Read options

Multi-cluster reads

By default, the computation process accesses data on the cluster that provides the computational resources (when running directly or when using a standalone cluster). SPYT runs its own RPC proxies to offload shared cluster proxies.

VersionĀ 2.2.0 introduced the option to read data from different YTsaurus clusters.
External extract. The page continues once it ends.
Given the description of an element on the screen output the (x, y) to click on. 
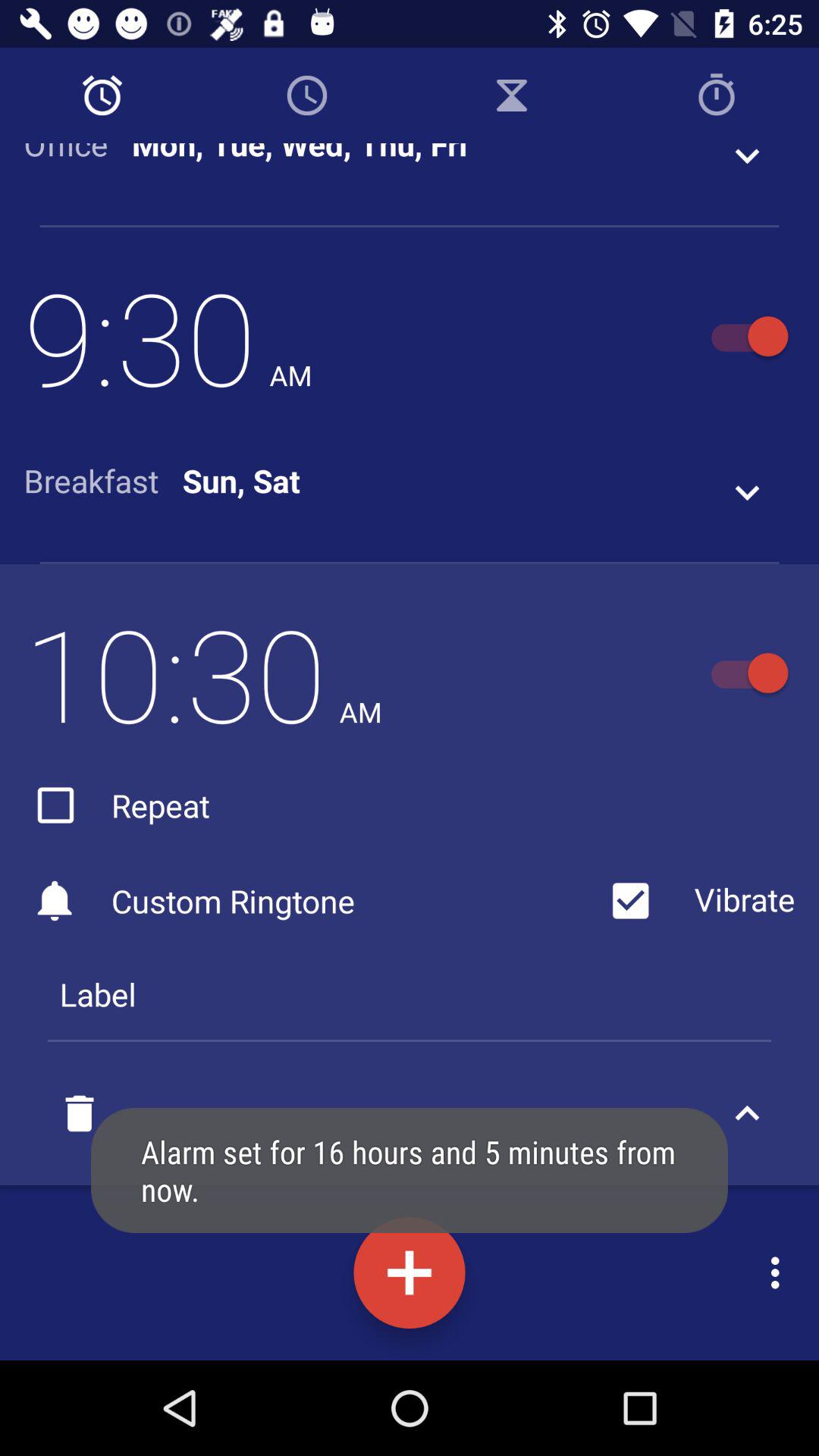
flip until the mon tue wed (299, 154)
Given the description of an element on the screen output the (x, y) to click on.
To do this, you must explicitly indicate the cluster address in the table path.

spark.read.yt('<cluster="localhost:8000">//home/table').show() # Table on cluster localhost:8000

spark.read.yt('//home/table').show() # Table on home cluster

Note

Data is read from other YTsaurus clusters through shared proxies, which may put a heavy strain on them when the volume of data is high.

schema_hint

Hard-coded column type. Useful when a column is of type any (a composite data type serialized as yson).
The value will be deserialized as the specified type.

Python example:

spark.read.schema_hint({"value": MapType(StringType(), LongType())}).yt("//sys/spark/examples/example_yson")

Scala example:

df.write
    .schemaHint(Map("a" ->
        YtLogicalType.VariantOverTuple(Seq(
          (YtLogicalType.String, Metadata.empty), (YtLogicalType.Double, Metadata.empty)))))
    .yt(tmpPath)

transaction

Reading from a transaction. For more details, see Reading and writing within a transaction.

Scala example:

val transaction = YtWrapper.createTransaction(None, 10 minute)
df.write.transaction(transaction.getId.toString).yt(tmpPath)
transaction.commit().get(10, TimeUnit.SECONDS)

Schema v3

Read tables with schema in type_v3 instead of type_v1. It can be enabled in Spark configuration or write option.

Python example:

spark.read.option("parsing_type_v3", "true").yt("//sys/spark/examples/example_yson")